I want to extract the contents of a table in pdf like like this :
i wrote this java programme using iText java PDF libray which can read the contents of a PDF file line by line, but I do not know how to get the contents of table
import com.itextpdf.text.pdf.PdfReader;
import com.itextpdf.text.pdf.parser.PdfTextExtractor;
public class PDFReader {
public static void main(String[] args) {
// TODO, add your application code
System.out.println("Lecteur PDF");
System.out.println (ReadPDF("D:/test.pdf"));
}
private static String ReadPDF(String pdf_url)
{
StringBuilder str=new StringBuilder();
try
{
PdfReader reader = new PdfReader(pdf_url);
int n = reader.getNumberOfPages();
for(int i=1;i<n;i++)
{
String str2=PdfTextExtractor.getTextFromPage(reader, i);
str.append(str2);
System.out.println(str);
}
}catch(Exception err)
{
err.printStackTrace();
}
return String.format("%s", str);
}
}
this is what I get :
but that's not what I want, I want to extract the contents of the table line by line and column by column, for example, save each line in an java array
the first array will contain : "N°", "DATE OBSERVATIONS", "TEXTE"

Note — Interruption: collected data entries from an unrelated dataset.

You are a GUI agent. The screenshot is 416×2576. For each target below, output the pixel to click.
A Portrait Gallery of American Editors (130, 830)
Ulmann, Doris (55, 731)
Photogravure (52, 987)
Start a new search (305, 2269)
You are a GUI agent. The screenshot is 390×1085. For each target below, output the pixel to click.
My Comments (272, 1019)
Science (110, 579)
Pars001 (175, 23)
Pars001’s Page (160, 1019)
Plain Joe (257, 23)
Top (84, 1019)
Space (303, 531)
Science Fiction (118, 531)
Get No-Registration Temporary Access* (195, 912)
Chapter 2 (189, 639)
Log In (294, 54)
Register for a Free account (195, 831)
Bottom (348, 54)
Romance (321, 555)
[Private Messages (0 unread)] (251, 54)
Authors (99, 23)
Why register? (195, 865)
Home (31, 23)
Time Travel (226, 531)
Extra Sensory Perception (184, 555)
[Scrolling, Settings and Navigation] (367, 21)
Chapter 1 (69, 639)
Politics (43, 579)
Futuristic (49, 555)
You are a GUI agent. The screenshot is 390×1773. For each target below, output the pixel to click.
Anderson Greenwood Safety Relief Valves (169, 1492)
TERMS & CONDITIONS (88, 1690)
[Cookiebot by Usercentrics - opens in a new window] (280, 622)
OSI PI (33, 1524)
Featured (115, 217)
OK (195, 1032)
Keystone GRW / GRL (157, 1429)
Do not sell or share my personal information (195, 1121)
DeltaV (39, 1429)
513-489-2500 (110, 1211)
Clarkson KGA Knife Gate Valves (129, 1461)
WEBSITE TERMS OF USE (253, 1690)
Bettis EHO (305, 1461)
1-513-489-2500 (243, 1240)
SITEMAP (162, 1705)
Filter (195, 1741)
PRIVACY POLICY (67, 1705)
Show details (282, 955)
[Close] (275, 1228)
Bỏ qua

the second array will contain : "029/14", "Le 1er sept 2014 remplace AVURNAV...", "SETE A compter du lundi 7 juillet 2014 débuteront les trav..."
the third array will contain : "037/14", "Le 15 octobre 2014 remplace AVURNAV ...", "SETE Du 15 septembre 2014 au 15 juillet 2015, travaux ...."
and so on
Thanks
You may have to identify common field beginning/end character sequences to split your data into an array if your PDF library doesn't support extracting tables.
For instance the first fields is nnn/nn
, the second field ends nnnn/nn
and the third field ends where the next first field begins.
This is a tricky problem - I have had to use coordinate based approaches to deal with this before, but your pdf library may not support extracting the position of letters as well as the actual text.